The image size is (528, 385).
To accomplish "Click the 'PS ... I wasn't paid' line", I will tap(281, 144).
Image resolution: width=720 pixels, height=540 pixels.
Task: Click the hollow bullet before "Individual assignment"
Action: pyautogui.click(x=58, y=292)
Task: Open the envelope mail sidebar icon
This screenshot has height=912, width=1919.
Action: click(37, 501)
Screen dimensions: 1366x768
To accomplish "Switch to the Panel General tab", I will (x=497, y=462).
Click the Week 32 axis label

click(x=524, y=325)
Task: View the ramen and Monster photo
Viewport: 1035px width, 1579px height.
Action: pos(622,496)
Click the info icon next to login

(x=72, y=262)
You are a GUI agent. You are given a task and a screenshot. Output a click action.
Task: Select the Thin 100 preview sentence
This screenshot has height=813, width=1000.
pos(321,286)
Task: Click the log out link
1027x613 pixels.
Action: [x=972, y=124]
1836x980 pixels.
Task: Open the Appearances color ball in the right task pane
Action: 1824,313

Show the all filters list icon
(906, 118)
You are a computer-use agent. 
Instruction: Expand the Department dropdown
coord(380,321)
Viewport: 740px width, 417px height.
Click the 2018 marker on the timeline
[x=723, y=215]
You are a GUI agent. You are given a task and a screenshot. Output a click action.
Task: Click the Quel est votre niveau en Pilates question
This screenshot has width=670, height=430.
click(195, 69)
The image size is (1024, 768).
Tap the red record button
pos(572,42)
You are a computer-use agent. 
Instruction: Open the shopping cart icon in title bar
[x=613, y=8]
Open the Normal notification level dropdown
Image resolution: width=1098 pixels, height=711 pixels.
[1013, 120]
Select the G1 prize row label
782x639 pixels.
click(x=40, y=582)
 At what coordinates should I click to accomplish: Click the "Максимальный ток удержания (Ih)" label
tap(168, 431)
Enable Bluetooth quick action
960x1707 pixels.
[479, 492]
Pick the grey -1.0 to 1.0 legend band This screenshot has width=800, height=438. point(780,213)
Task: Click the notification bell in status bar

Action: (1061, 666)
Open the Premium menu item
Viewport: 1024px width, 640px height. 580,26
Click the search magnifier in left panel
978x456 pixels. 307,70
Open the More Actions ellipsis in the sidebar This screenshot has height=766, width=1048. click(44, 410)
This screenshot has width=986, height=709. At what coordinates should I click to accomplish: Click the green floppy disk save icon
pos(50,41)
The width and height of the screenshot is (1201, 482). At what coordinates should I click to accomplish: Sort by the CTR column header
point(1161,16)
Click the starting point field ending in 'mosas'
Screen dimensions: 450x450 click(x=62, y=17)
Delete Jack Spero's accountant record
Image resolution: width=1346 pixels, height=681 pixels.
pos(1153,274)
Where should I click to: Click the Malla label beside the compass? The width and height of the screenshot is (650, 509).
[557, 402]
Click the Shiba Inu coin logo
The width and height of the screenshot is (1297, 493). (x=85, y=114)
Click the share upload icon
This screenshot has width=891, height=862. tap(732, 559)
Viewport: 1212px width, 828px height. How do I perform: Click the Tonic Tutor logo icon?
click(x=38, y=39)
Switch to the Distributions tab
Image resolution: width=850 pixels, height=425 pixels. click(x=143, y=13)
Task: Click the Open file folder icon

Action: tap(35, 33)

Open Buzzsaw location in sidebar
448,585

------

Print all of the entries exactly as they appear.

= RESPONSE TO THE EXERCISE =
The image size is (528, 385).
To accomplish "Click the 'PS ... I wasn't paid' line", I will tap(281, 144).
Image resolution: width=720 pixels, height=540 pixels.
Task: Click the hollow bullet before "Individual assignment"
Action: pyautogui.click(x=58, y=292)
Task: Open the envelope mail sidebar icon
This screenshot has height=912, width=1919.
Action: click(37, 501)
Screen dimensions: 1366x768
To accomplish "Switch to the Panel General tab", I will (x=497, y=462).
Click the Week 32 axis label

click(x=524, y=325)
Task: View the ramen and Monster photo
Viewport: 1035px width, 1579px height.
Action: pos(622,496)
Click the info icon next to login

(x=72, y=262)
You are a GUI agent. You are given a task and a screenshot. Output a click action.
Task: Select the Thin 100 preview sentence
This screenshot has height=813, width=1000.
pos(321,286)
Task: Click the log out link
1027x613 pixels.
Action: [x=972, y=124]
1836x980 pixels.
Task: Open the Appearances color ball in the right task pane
Action: 1824,313

Show the all filters list icon
(906, 118)
You are a computer-use agent. 
Instruction: Expand the Department dropdown
coord(380,321)
Viewport: 740px width, 417px height.
Click the 2018 marker on the timeline
[x=723, y=215]
You are a GUI agent. You are given a task and a screenshot. Output a click action.
Task: Click the Quel est votre niveau en Pilates question
This screenshot has width=670, height=430.
click(195, 69)
The image size is (1024, 768).
Tap the red record button
pos(572,42)
You are a computer-use agent. 
Instruction: Open the shopping cart icon in title bar
[x=613, y=8]
Open the Normal notification level dropdown
Image resolution: width=1098 pixels, height=711 pixels.
[1013, 120]
Select the G1 prize row label
782x639 pixels.
click(x=40, y=582)
 At what coordinates should I click to accomplish: Click the "Максимальный ток удержания (Ih)" label
tap(168, 431)
Enable Bluetooth quick action
960x1707 pixels.
[479, 492]
Pick the grey -1.0 to 1.0 legend band This screenshot has width=800, height=438. point(780,213)
Task: Click the notification bell in status bar

Action: (1061, 666)
Open the Premium menu item
Viewport: 1024px width, 640px height. 580,26
Click the search magnifier in left panel
978x456 pixels. 307,70
Open the More Actions ellipsis in the sidebar This screenshot has height=766, width=1048. click(44, 410)
This screenshot has width=986, height=709. At what coordinates should I click to accomplish: Click the green floppy disk save icon
pos(50,41)
The width and height of the screenshot is (1201, 482). At what coordinates should I click to accomplish: Sort by the CTR column header
point(1161,16)
Click the starting point field ending in 'mosas'
Screen dimensions: 450x450 click(x=62, y=17)
Delete Jack Spero's accountant record
Image resolution: width=1346 pixels, height=681 pixels.
pos(1153,274)
Where should I click to: Click the Malla label beside the compass? The width and height of the screenshot is (650, 509).
[557, 402]
Click the Shiba Inu coin logo
The width and height of the screenshot is (1297, 493). (x=85, y=114)
Click the share upload icon
This screenshot has width=891, height=862. tap(732, 559)
Viewport: 1212px width, 828px height. How do I perform: Click the Tonic Tutor logo icon?
click(x=38, y=39)
Switch to the Distributions tab
Image resolution: width=850 pixels, height=425 pixels. click(x=143, y=13)
Task: Click the Open file folder icon

Action: tap(35, 33)

Open Buzzsaw location in sidebar
448,585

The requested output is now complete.